> **Activity**
Only a slice of the listing below is wanted. Retype the lines from the one containing "Identify the click" through the one containing "info@watchworld.com.ec (269, 697)", exactly, both ends included.
** Opening Source material block **
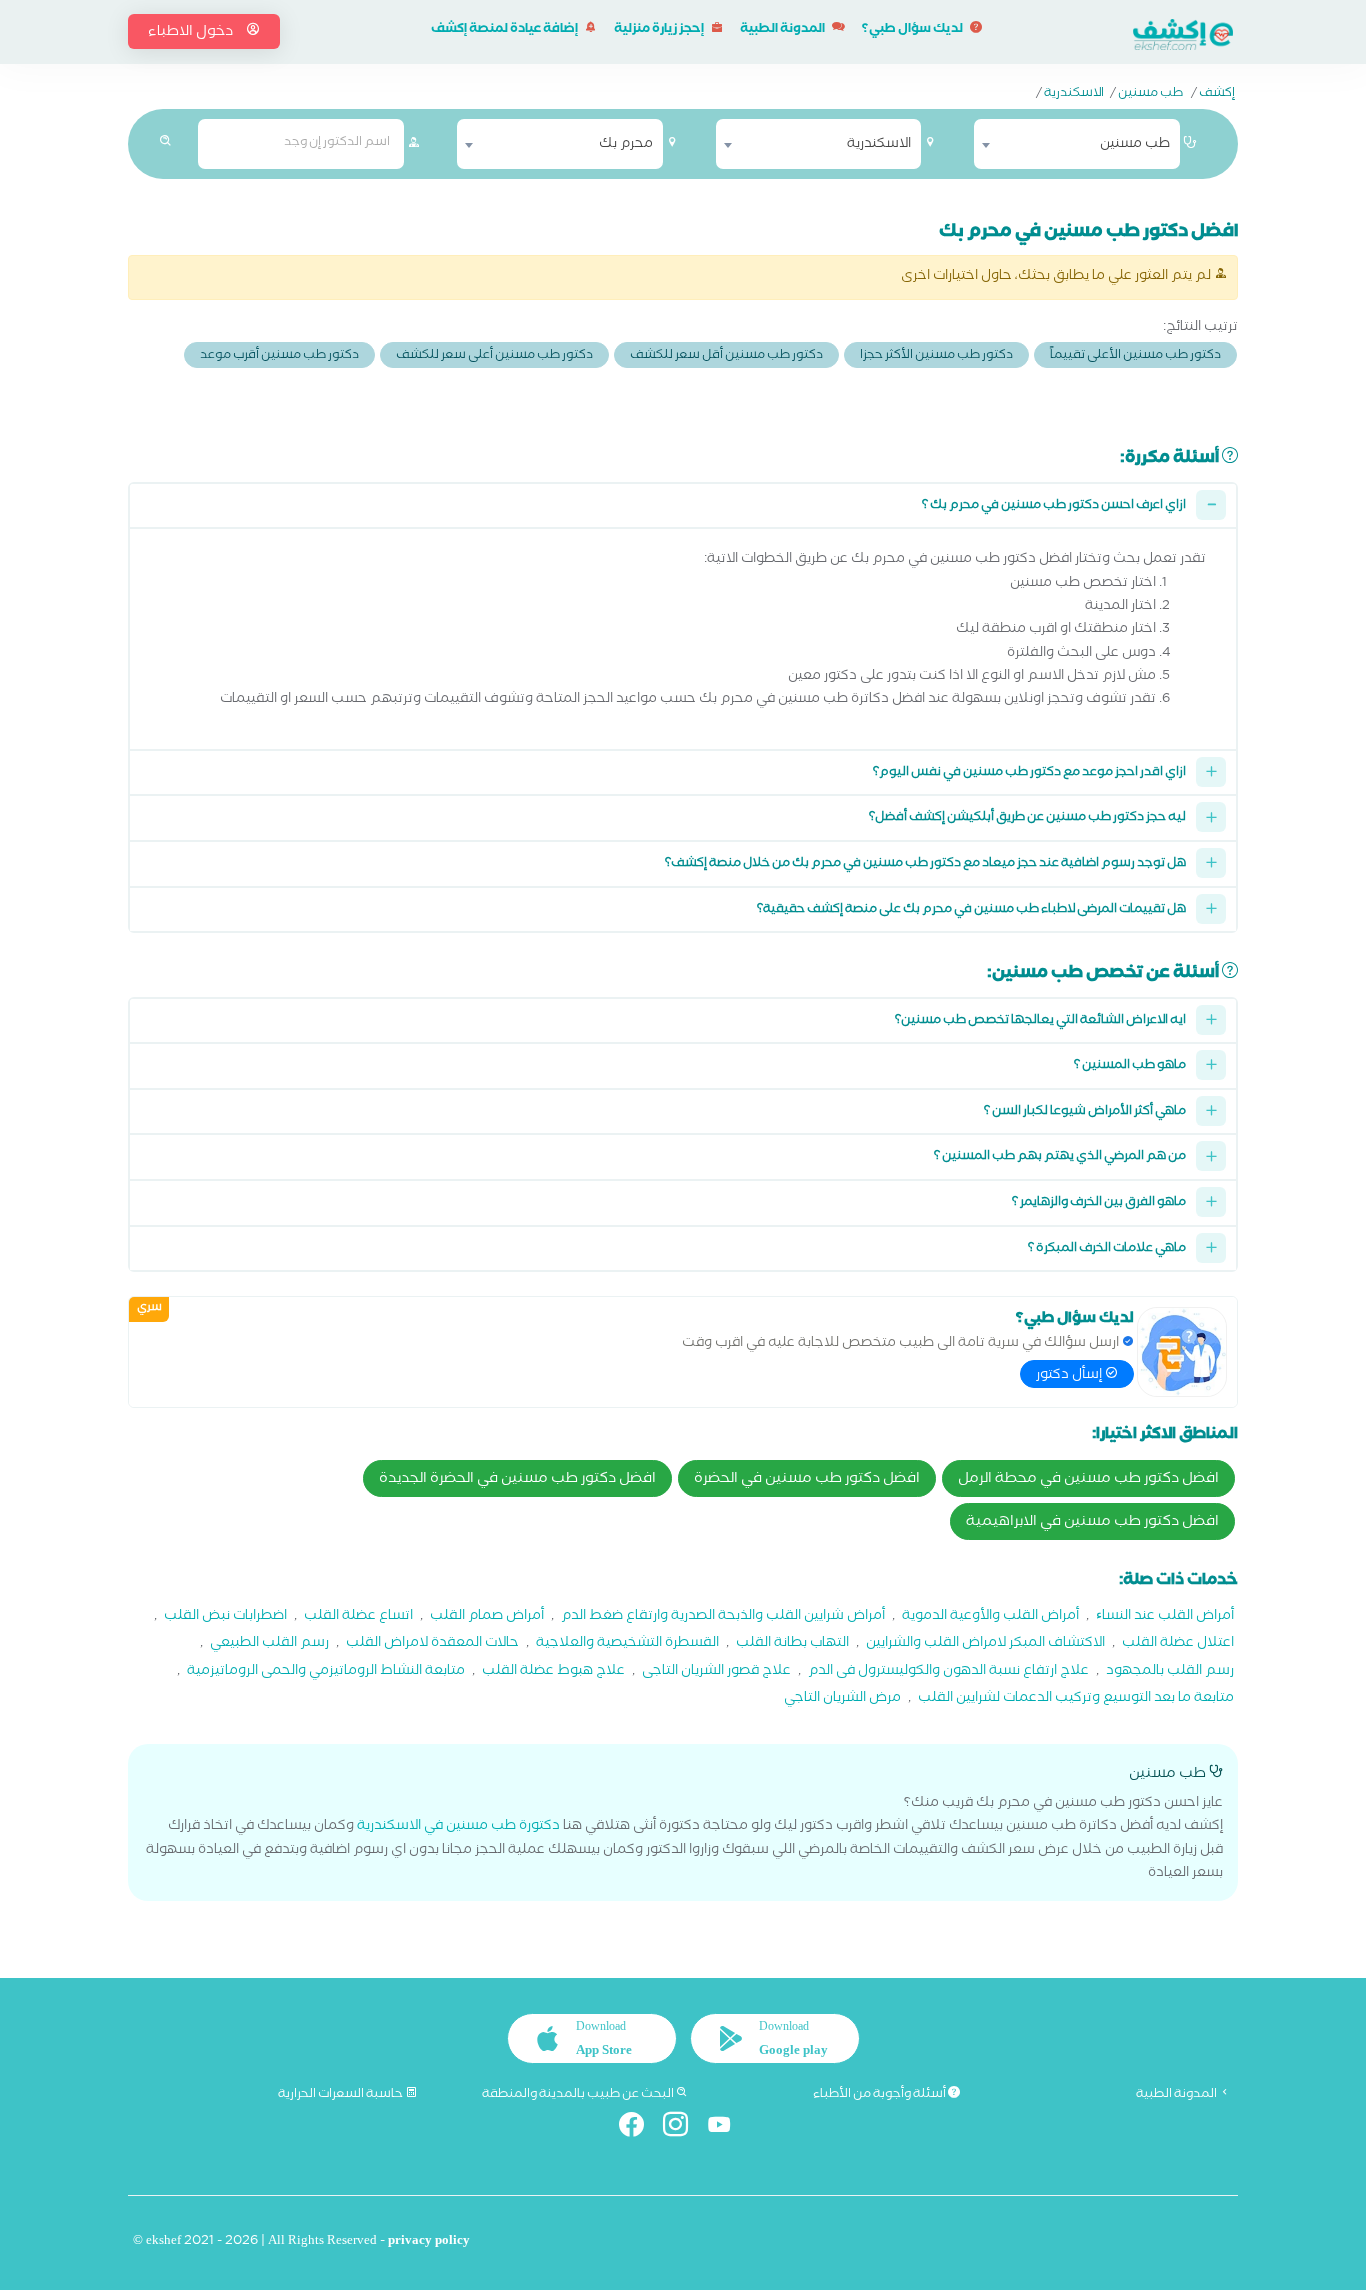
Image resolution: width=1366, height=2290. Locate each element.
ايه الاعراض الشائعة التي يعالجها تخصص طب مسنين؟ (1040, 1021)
** Closing Source material block **
** Opening Source material block **
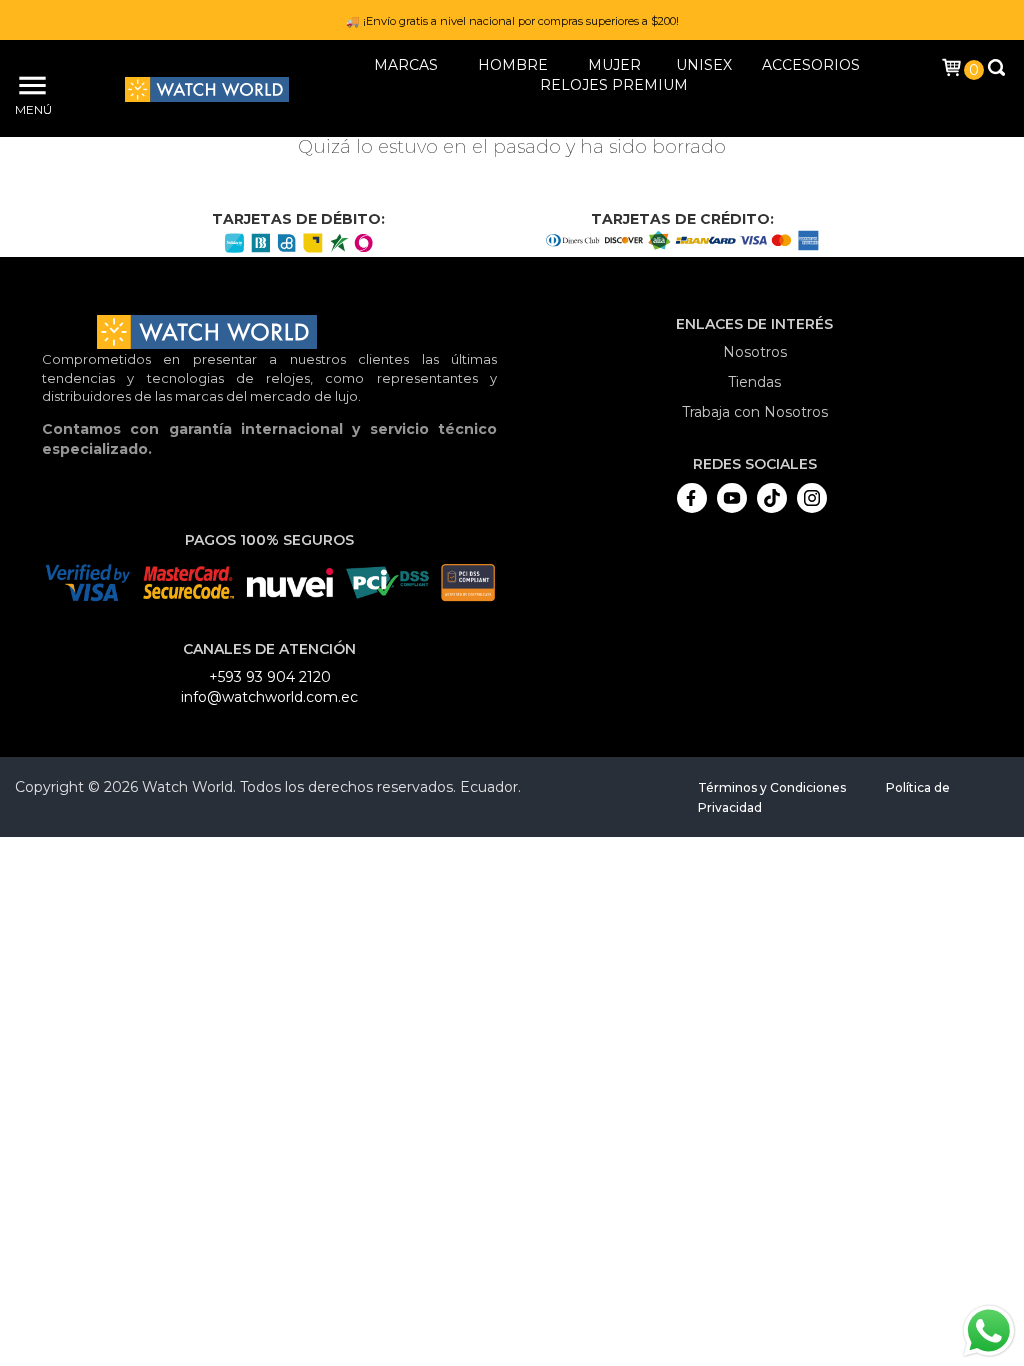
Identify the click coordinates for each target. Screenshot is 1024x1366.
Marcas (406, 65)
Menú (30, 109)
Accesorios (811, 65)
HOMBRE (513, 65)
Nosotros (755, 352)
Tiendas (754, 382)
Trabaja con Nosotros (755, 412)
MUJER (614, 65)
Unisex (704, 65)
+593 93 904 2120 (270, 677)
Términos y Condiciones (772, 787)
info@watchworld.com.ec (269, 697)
** Closing Source material block **
** Opening Source material block **
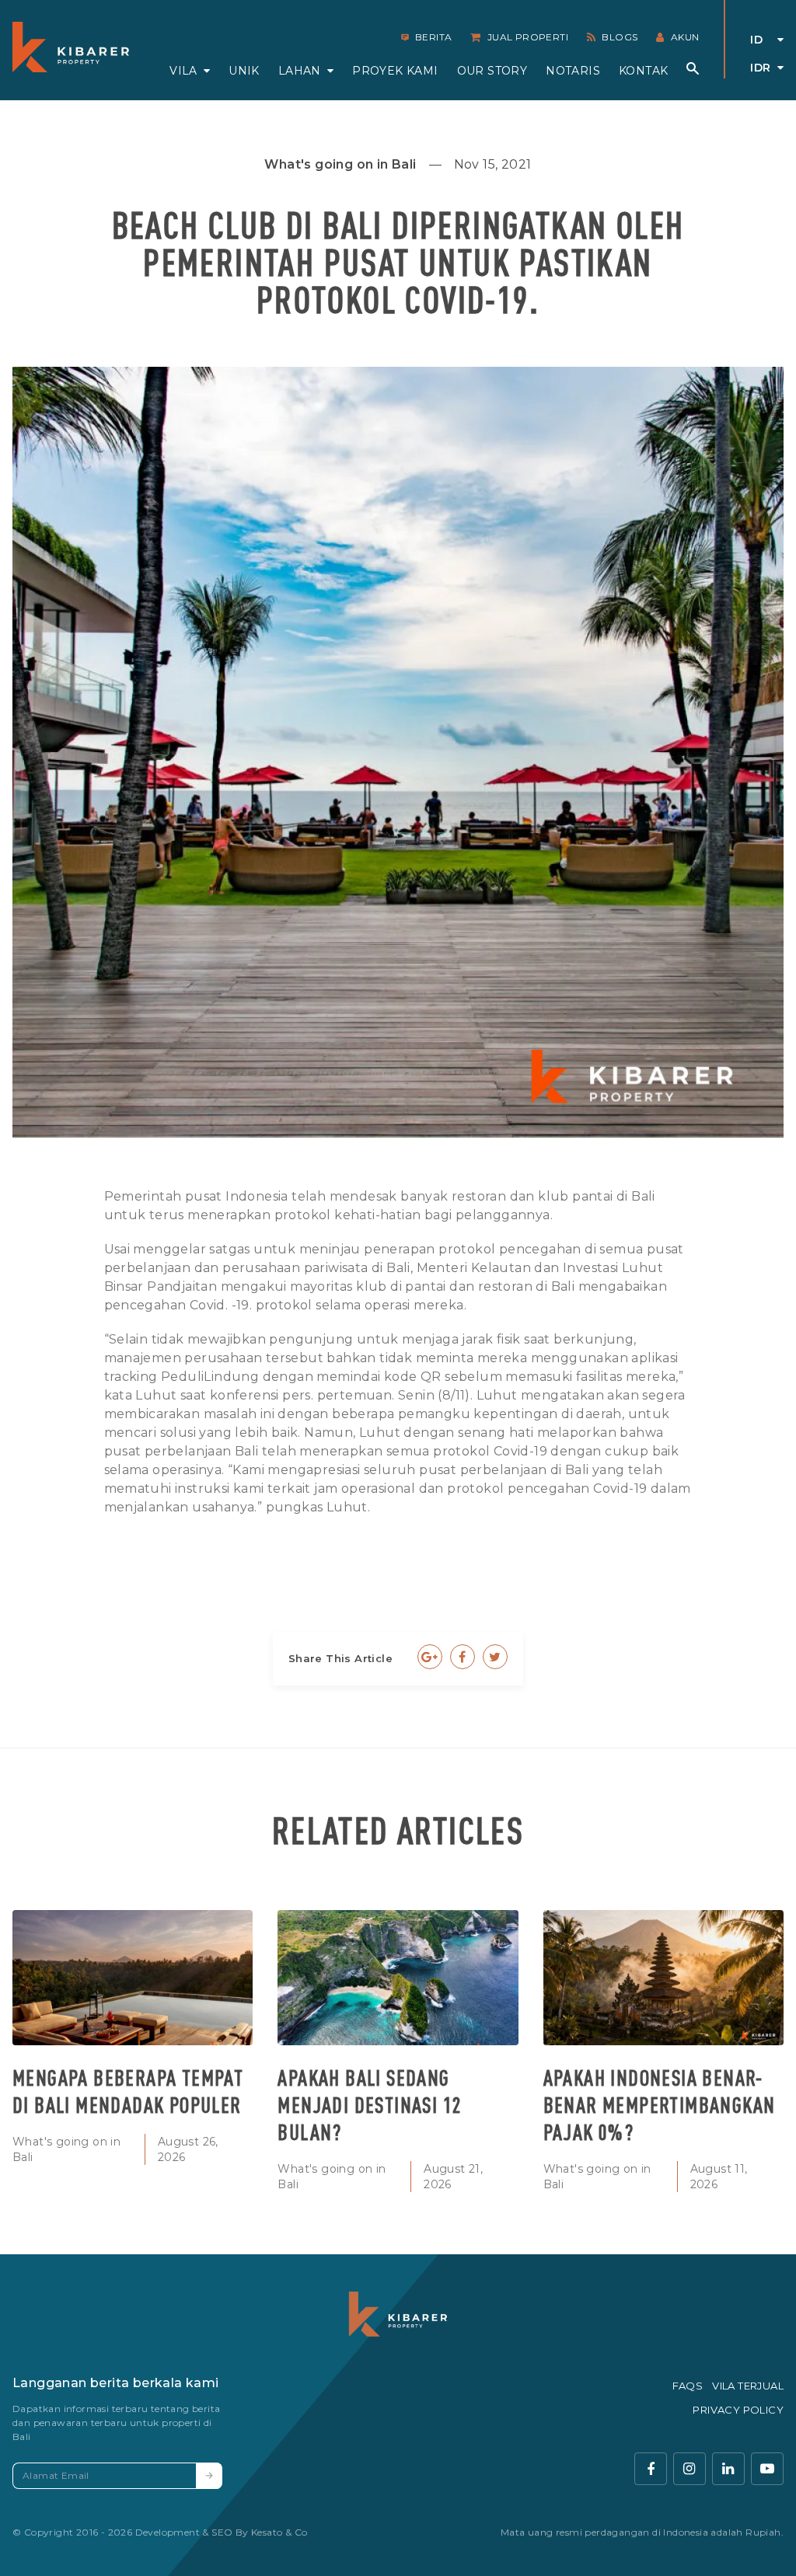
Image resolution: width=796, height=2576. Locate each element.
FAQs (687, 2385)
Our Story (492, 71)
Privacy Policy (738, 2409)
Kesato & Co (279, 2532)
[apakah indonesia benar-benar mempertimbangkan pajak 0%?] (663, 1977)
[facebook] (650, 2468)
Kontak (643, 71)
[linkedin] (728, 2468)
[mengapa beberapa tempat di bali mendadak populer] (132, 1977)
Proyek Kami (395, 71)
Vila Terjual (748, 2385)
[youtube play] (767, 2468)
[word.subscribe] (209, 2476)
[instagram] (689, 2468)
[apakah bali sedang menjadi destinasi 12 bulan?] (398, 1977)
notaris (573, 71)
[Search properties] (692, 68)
** Closing Source material block **
> **Solution to the problem**
Identify the click coordinates for each target. Screenshot is 1024x1366.
Marcas (406, 65)
Menú (30, 109)
Accesorios (811, 65)
HOMBRE (513, 65)
Nosotros (755, 352)
Tiendas (754, 382)
Trabaja con Nosotros (755, 412)
MUJER (614, 65)
Unisex (704, 65)
+593 93 904 2120 (270, 677)
Términos y Condiciones (772, 787)
info@watchworld.com.ec (269, 697)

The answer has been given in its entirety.